To investigate this treatment refractory pediatric αNMDAR-AE patient’s humoral immune response to the NMDAR, we used single-cell PCR to amplify heavy chain genes from antigen-experienced CD19+CD27+ B cells in the CSF. Heavy chain antibody gene usage was analyzed (Figure 2A) and revealed that this subject had an expansion of antibody-experienced B cells in the CSF using variable heavy chain family 2 genes (VH2+) to 39.7% (expected frequency of 9.8%). In fact, 83.3% of VH2+ B cells in the CSF of this patient displayed heavy somatic hypermutation accumulation with an average of 3.6% mutation frequency overall (Figure 2B) and 2.3% replacement frequency overall (Figure 2C) indicating an antigen-driven response. Of note, VH3+ and VH4+ B cells in the CSF of this same patient accumulate codon replacement mutations in the CDRs as a mechanism of increasing antigen-affinity with CDR:FR ratios >2.0 (VH3; 2.6 and VH4; 2.3). VH2+ B cells in the CSF of this patient, however, had a replacement frequency CDR:FR ratio of 0.8 (Figure 2D).
Further investigation of these thirty-one VH2+ B cells revealed that all 31 used the VH2–70 gene, two DH segments (DH6–13 and DH2–2) and the JH6 gene with a total CDR3 length of sixty-three nucleotides. Clonal clusters were identified for fifteen of these sequences. Six of these clones had three sequences per clone, and four clone clusters had two sequences. We cloned five of the antibodies from CSF-derived B cells of this pediatric αNMDAR-AE patient using the VH2–70/DH6–13/DH2–2/JH6 CDR3 motif. The CDR3 motif of all five VH2+ B cells that we cloned was: AR-X-RG-XQQX-ED-PNXY-XXDV and all five used the VL1–51 light chain.
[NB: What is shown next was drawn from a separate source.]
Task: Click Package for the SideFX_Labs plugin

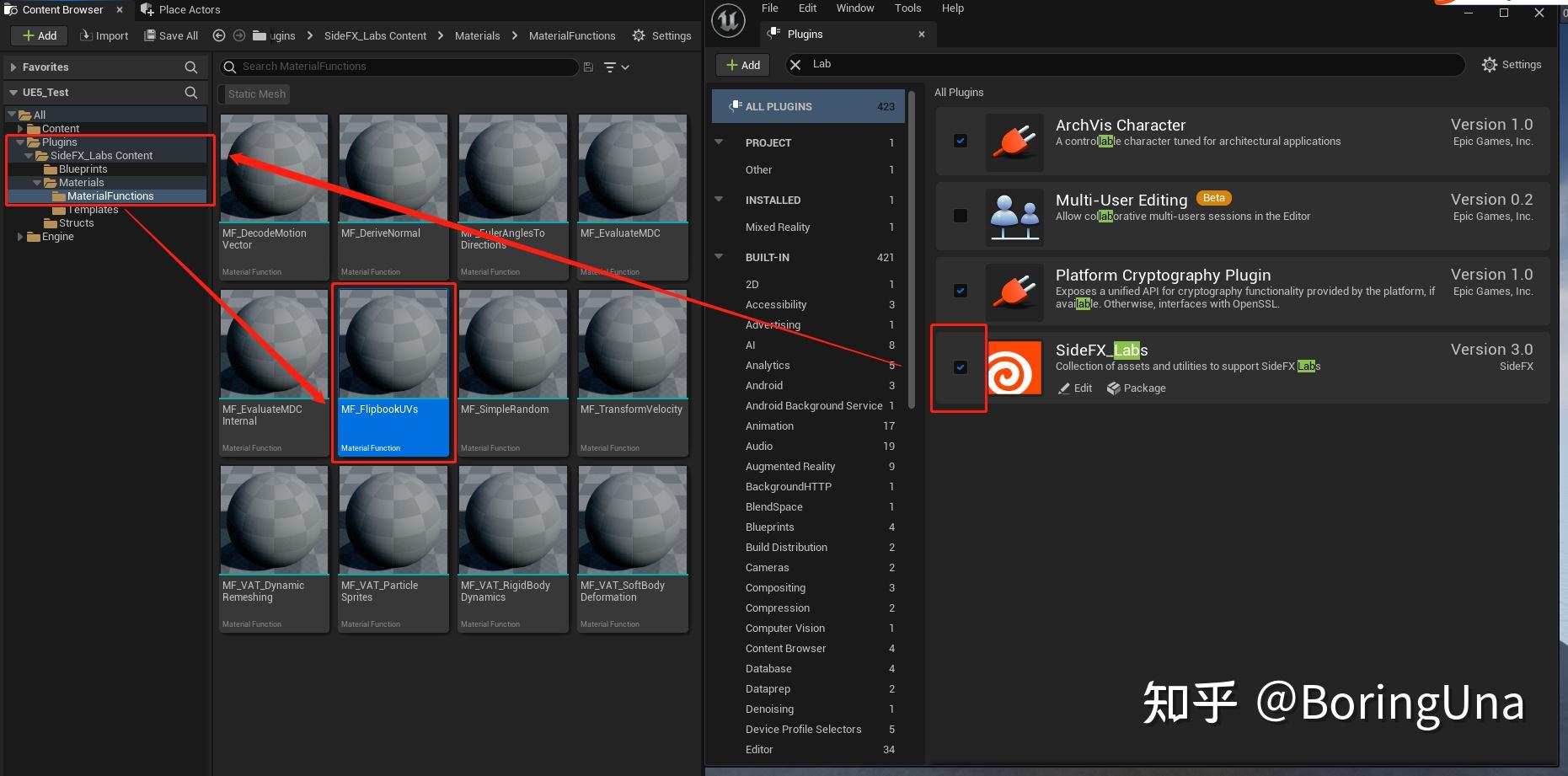Action: tap(1137, 388)
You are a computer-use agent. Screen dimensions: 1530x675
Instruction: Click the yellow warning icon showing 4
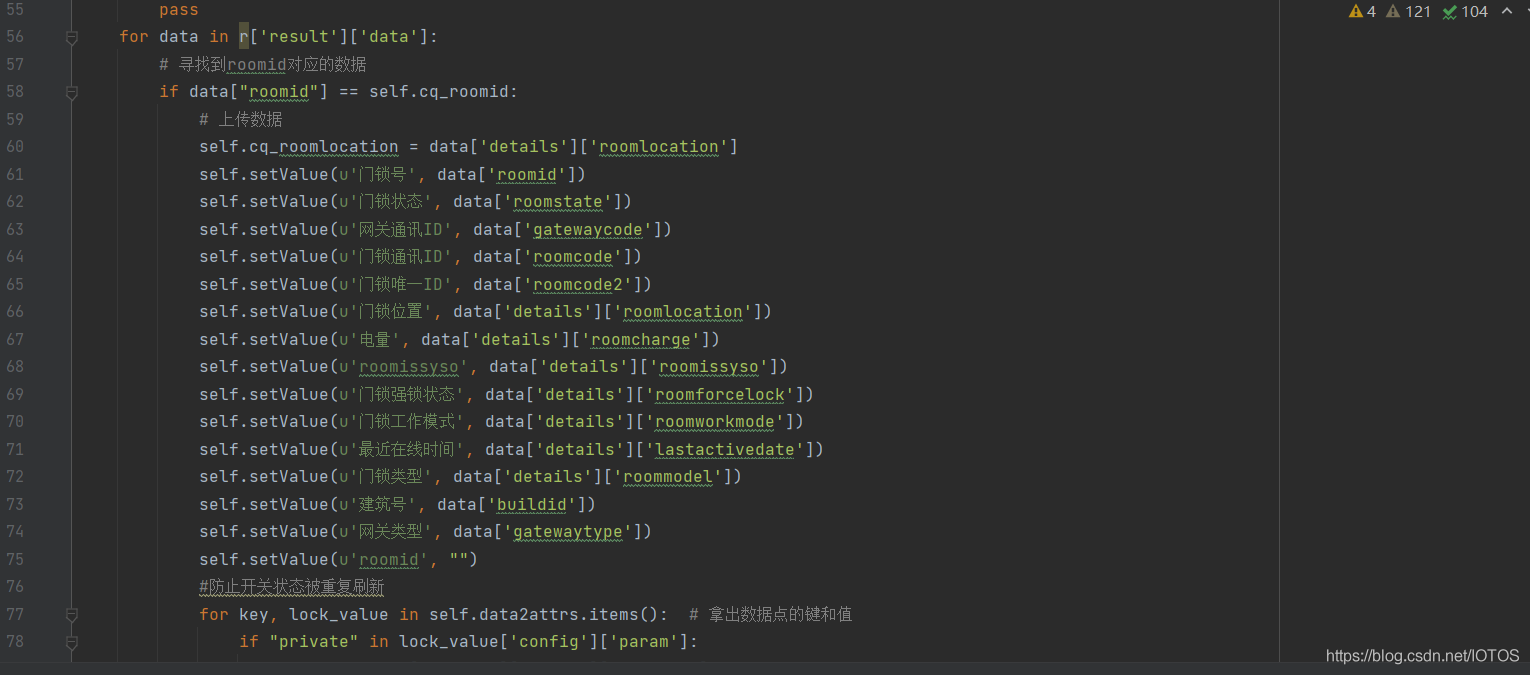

We also cloned five antibodies expressed by non-VH2+ CSF-derived B cells of this same pediatric αNMDAR-AE patient (Table 2).
TABLE 2.
rhAb Name | VH gene | JH gene | CDR3 AA length |
#RM | VL gene | #RM |
---|---|---|---|---|---|---|
AG01 | 5–51 | 4 | 30 | 8 | VL2–14 | 8 |
AG02 | 4–31 | 3 | 54 | 24 | VL2–14 | 8 |
AG03 | 4–39 | 4 | 57 | 2 | VK2–30 | 1 |
AG04 | 3–74 | 4 | 42 | 14 | VL1–51 | 2 |
AG05 | 3–49 | 4 | 30 | 12 | VL2–14 | 8 |
AG06 | 2–70 | 6 | 63 | 1 | VL1–51 | 2 |
AG07 | 2–70 | 6 | 63 | 10 | VL1–51 | 3 |
AG08 | 2–70 | 6 | 63 | 9 | VL1–51 | 1 |
AG09 | 2–70 | 6 | 63 | 7 | VL1–51 | 5 |
AG10 | 2–70 | 6 | 63 | 6 | VL1–51 | 1 |
Abbreviations: VH, variable heavy; JH, junction heavy; CDR3, complementarity determining region 3; AA, amino acid; #RM, number of replacement mutations; VL, variable lambda light chain; VK, variable kappa light chain
Binding of these 10 recombinant human antibodies (rhAbs) to the NR1 subunit of the NMDAR is presented in Figure 3 (Panel A, images; Panel B, quantification). Of the 10 rhAbs produced, 5 of them bound to the NR1 subunit of the NMDAR (AG06, AG07, AG08, AG09 and AG10). Of note, all 5 that bound NR1 utilized the VH2–70 heavy chain antibody gene with the AR-X-RG-XQQX-ED-PNXY-XXDV CDR3 motif. None of the 10 rhAbs bound to the control antigen, AQP4 (Supplemental Figure 2) or the control cell line, Hep2 (Supplemental Figure 3). Of note, both the heavy and light chains of the 5 rhAbs that bound NR1 were heavily mutated (Table 2), indicating an antigen-driven response.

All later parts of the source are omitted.